Getting 1,200 people together in black tie on a wet Monday night in November is impressive enough.

As is the fact that the vast majority are determined to enjoy themselves with many of the nominees for awards choosing to take along their staff, often using the evening as their Christmas night out.

This year’s event was held at the new £11m Hall 1 at the Yorkshire Event Centre and the theme was a night at the movies.

That was apparent from the moment I arrived at the drinks reception where the scrum around the Prosecco bar looked more like a scene from Gangs of New York.
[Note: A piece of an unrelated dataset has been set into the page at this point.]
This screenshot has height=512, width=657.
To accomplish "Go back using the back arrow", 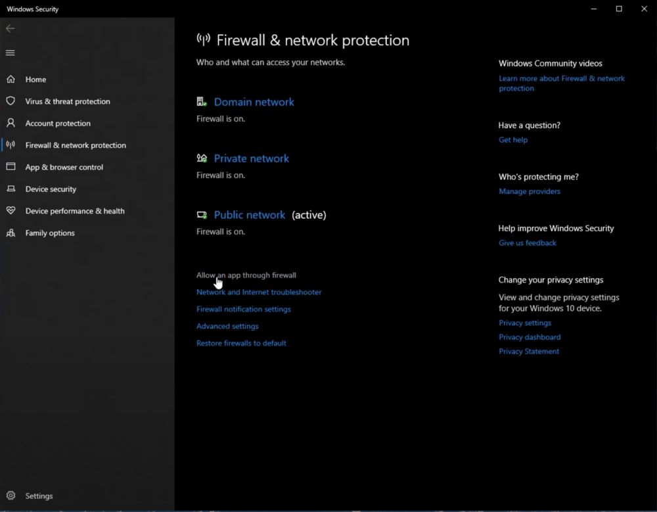I will (10, 28).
Inside the hall, hosts Amy Garcia and Harry Gration from BBC Look North welcomed the audience and picked out celebrity guests.

The bloke from Channel 5’s Yorkshire Vet was there and also someone from Emmerdale on table 89.
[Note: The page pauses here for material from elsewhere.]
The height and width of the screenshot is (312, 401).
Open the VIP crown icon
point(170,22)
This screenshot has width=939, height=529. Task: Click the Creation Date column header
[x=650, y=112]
I think I had a greater claim to fame in my blue velvet jacket that I treasure from tailors Berwin & Berwin.

You see when I wear it I have been compared to a movie star.

Yes, Peter Dodd, director of Welcome to Yorkshire, says I have the panache of a young Austin Powers.
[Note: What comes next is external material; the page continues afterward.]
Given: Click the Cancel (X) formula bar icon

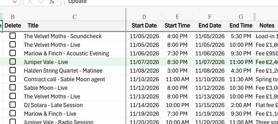Looking at the screenshot, I should click(30, 2).
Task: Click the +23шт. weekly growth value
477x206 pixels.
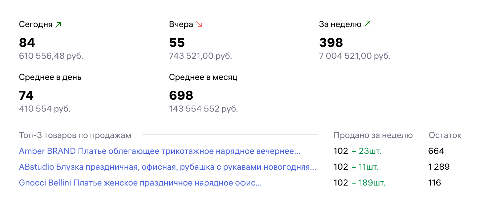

My host, Caroline Pullich of Barclays was on good form, when presenting the Business Tourism Award, she pointed out that Barclays were the only bank who were a sponsor.

These banks are so competitive.

What I particularly enjoy about the White Rose Awards is that while many of the nominees are well known visitor attractions and eating and drinking places around the county, there are always a few gems which are unearthed.

The RSPB’s Bempton Cliffs reserve is now firmly top of my list of places to visit next year.

Every spring over 250,000 seabirds including puffins, kittiwakes and gannets flock to the cliffs between Bempton and Flamborough on the Yorkshire coast to find a mate and raise their young.

During spring and summer the cliffs are alive with nest-building adults or young chicks taking their first faltering steps.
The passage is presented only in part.